• [Data supplied]:
******

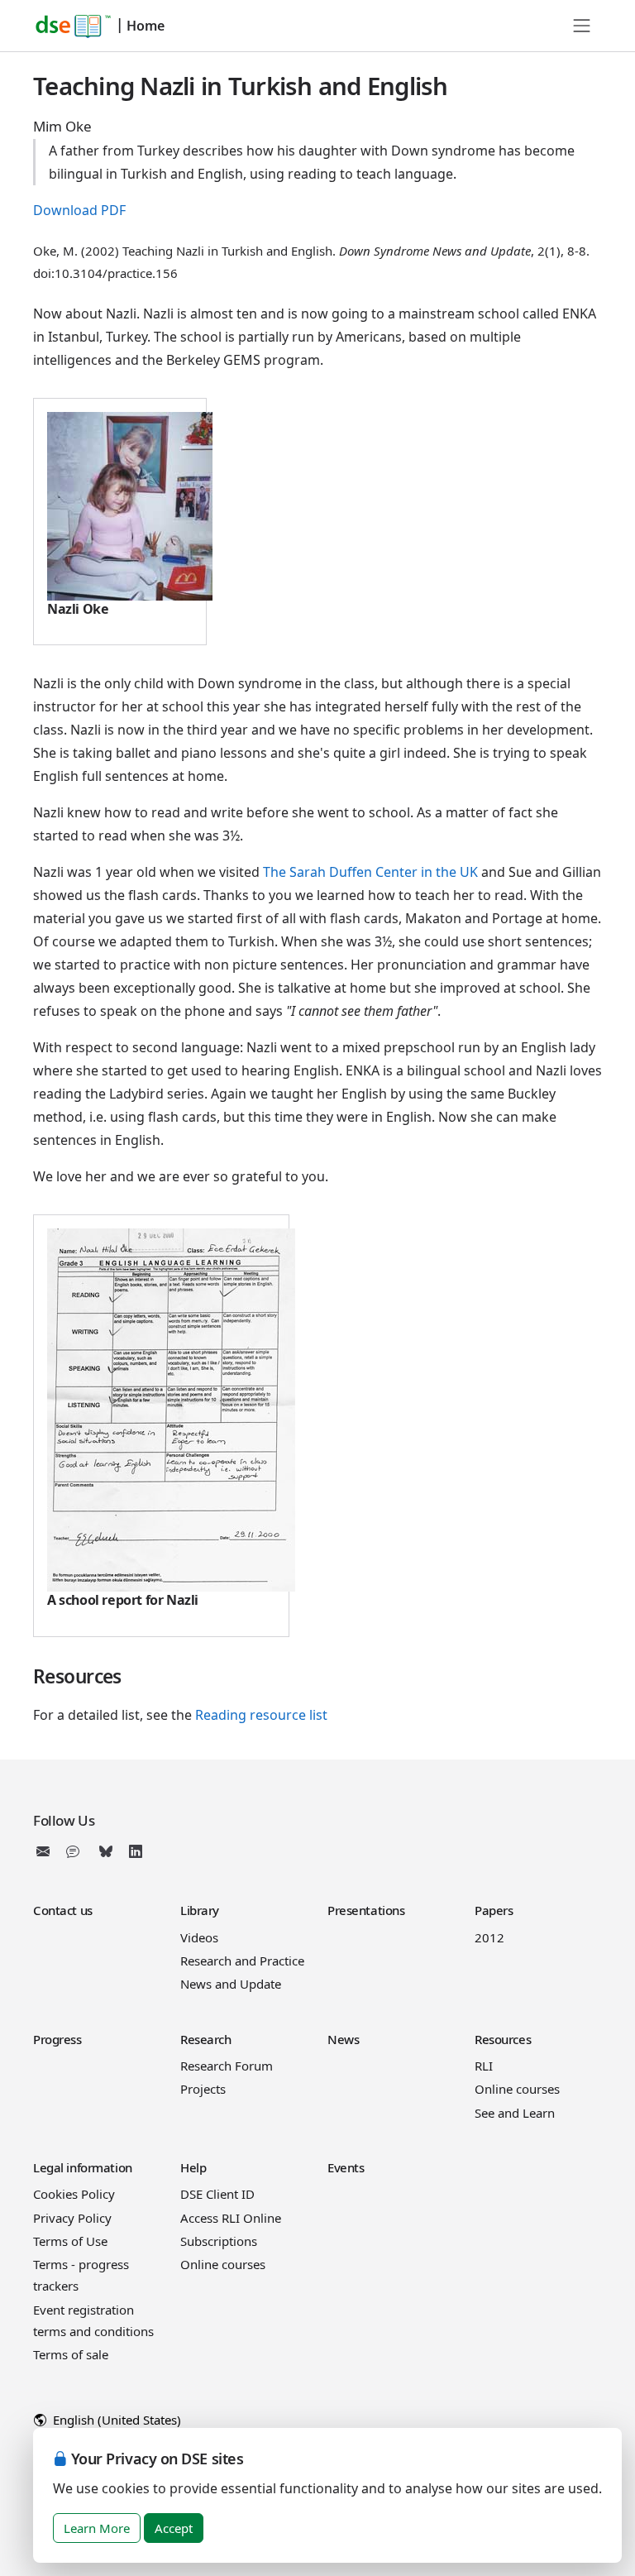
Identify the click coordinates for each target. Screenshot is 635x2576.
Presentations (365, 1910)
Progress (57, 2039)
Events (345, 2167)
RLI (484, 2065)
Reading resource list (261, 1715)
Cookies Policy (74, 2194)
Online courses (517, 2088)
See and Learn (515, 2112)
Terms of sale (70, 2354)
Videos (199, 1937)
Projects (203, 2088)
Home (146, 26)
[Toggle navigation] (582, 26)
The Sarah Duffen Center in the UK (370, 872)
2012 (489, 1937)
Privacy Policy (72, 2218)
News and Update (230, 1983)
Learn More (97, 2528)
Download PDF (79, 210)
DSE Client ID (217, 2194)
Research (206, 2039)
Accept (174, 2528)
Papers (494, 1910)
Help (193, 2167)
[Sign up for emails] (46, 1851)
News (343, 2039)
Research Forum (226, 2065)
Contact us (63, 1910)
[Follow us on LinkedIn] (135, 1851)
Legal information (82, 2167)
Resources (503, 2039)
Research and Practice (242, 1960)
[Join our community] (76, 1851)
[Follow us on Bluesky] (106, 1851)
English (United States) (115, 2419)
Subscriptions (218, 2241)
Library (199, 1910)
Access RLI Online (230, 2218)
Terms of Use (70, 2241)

******

• [Assigned task]:
Beginning at the line containing "2012 (489, 1937)", repeat each line exactly through the last line of the entries, and include no other lines.

• [Answer section]:
2012 (489, 1937)
Privacy Policy (72, 2218)
News and Update (230, 1983)
Learn More (97, 2528)
Download PDF (79, 210)
DSE Client ID (217, 2194)
Research (206, 2039)
Accept (174, 2528)
Papers (494, 1910)
Help (193, 2167)
[Sign up for emails] (46, 1851)
News (343, 2039)
Research Forum (226, 2065)
Contact us (63, 1910)
[Follow us on LinkedIn] (135, 1851)
Legal information (82, 2167)
Resources (503, 2039)
Research and Practice (242, 1960)
[Join our community] (76, 1851)
[Follow us on Bluesky] (106, 1851)
English (United States) (115, 2419)
Subscriptions (218, 2241)
Library (199, 1910)
Access RLI Online (230, 2218)
Terms of Use (70, 2241)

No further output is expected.